A health industry report published Thursday suggests federal programs that tie hospital quality scores to Medicare reimbursements are giving St. Louis hospitals a reason to improve.
Seventeen St. Louis area hospitals received bonus payments this year from Medicare thanks to programs in the Affordable Care Act that reward hospitals for providing a high quality of care. At the same time, 25 were penalized for low scores, high readmission rates or failing to improve between 2011 and 2012.
In the past, Medicare paid hospitals similar rates for all procedures, regardless of outcome or the quality of care. That meant hospitals who readmitted patients for the same condition weeks later would be paid two times for the same problem.
The Affordable Care Act created a financial incentive for hospitals to increase the quality of their care through programs run through Medicare reimbursements. This fall, hospitals will be evaluated for their performance for the third year.
One of the programs, Medicare’s Hospital Value-Based Purchasing Program, scores hospitals on how well they follow clinical procedures, how patents evaluate their experiences and what the mortality rates are for three conditions. Medicare’s Readmission Reduction Program rates hospitals for how often patients with common ailments are readmitted to the hospital within 30 days. Each hospital’s overall performance score determines if it will receive a financial bonus or a penalty when reimbursed by Medicare.
Nationally, more hospitals were penalized by Medicare than rewarded. But in St. Louis, the trend was the opposite. Most hospitals received bonuses, and 56 percent of St. Louis' hospitals recorded improvements in quality scores last year.
“Those two things are encouraging to us, and it indicates that the programs are working,” said Karen Roth, Director of Research for the St. Louis Business Health Coalition, which publishes the report annually.
“On the Readmission Reductions program, over half of the hospitals improved, reduced or eliminated their penalties. That tells us they’re really working hard,” she said.
Roth warned that the bar will be set higher this fall. That's when hospitals will start to be graded on readmission rates after joint replacement surgeries, and a higher percentage of hospitals’ Medicare funding will be at risk—up to 5.5% in total.

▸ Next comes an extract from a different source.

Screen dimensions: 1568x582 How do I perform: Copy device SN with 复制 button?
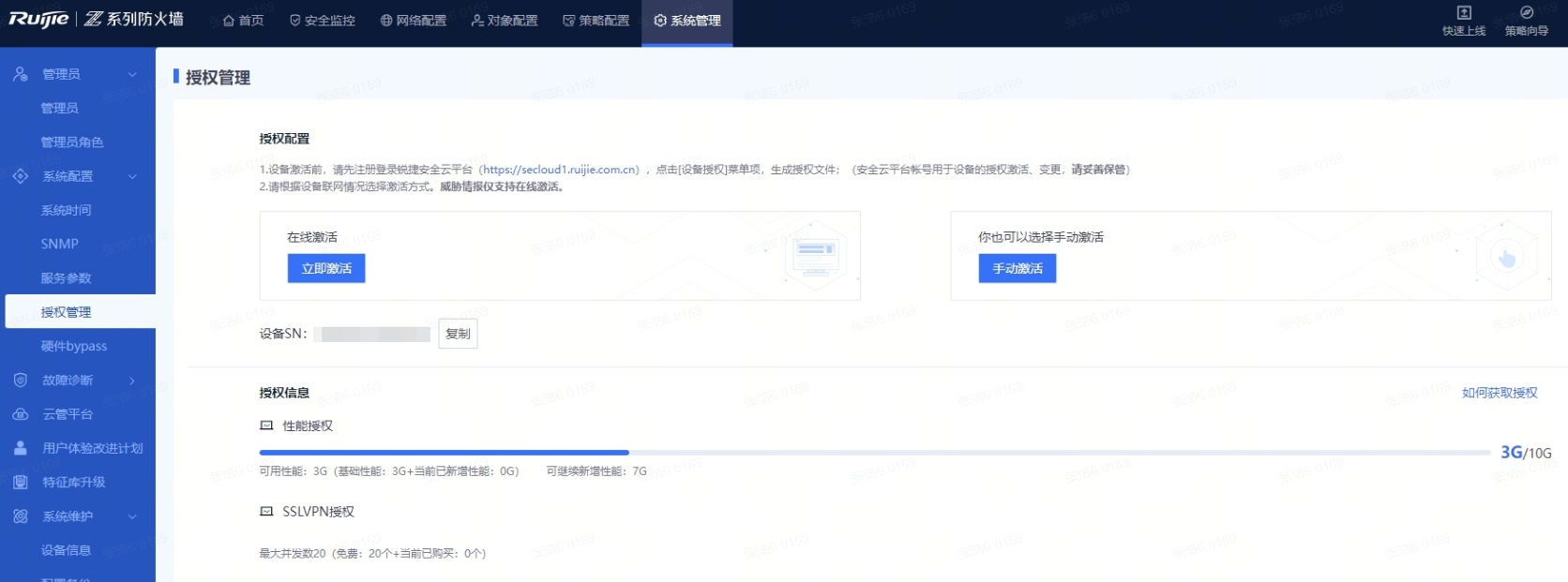point(458,334)
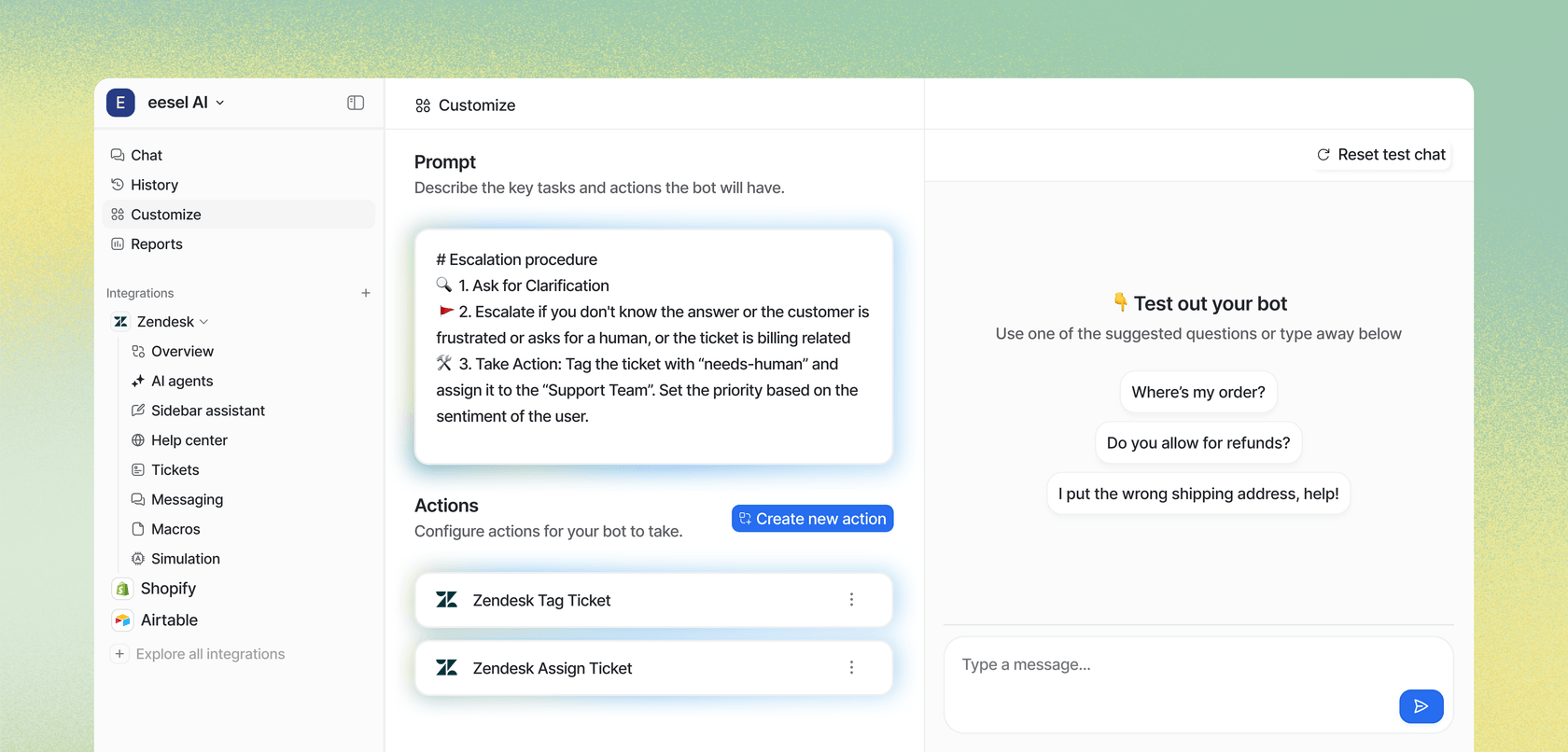1568x752 pixels.
Task: Open options menu for Zendesk Tag Ticket
Action: click(851, 600)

For hospitals that mainly treat privately insured patients, the spectre of losing that funding may not pose much of a risk. Roth says policymakers have debated whether the scores should be adjusted for hospitals with large numbers of uninsured or low-income patients. But she says there’s a wide variation of quality measures between hospitals, regardless of the socioeconomic status of their patients.
“Hospitals are tasked with taking care of all of their patients, no matter if they’re insured or uninsured, and everyone should really get the same care,” Roth said.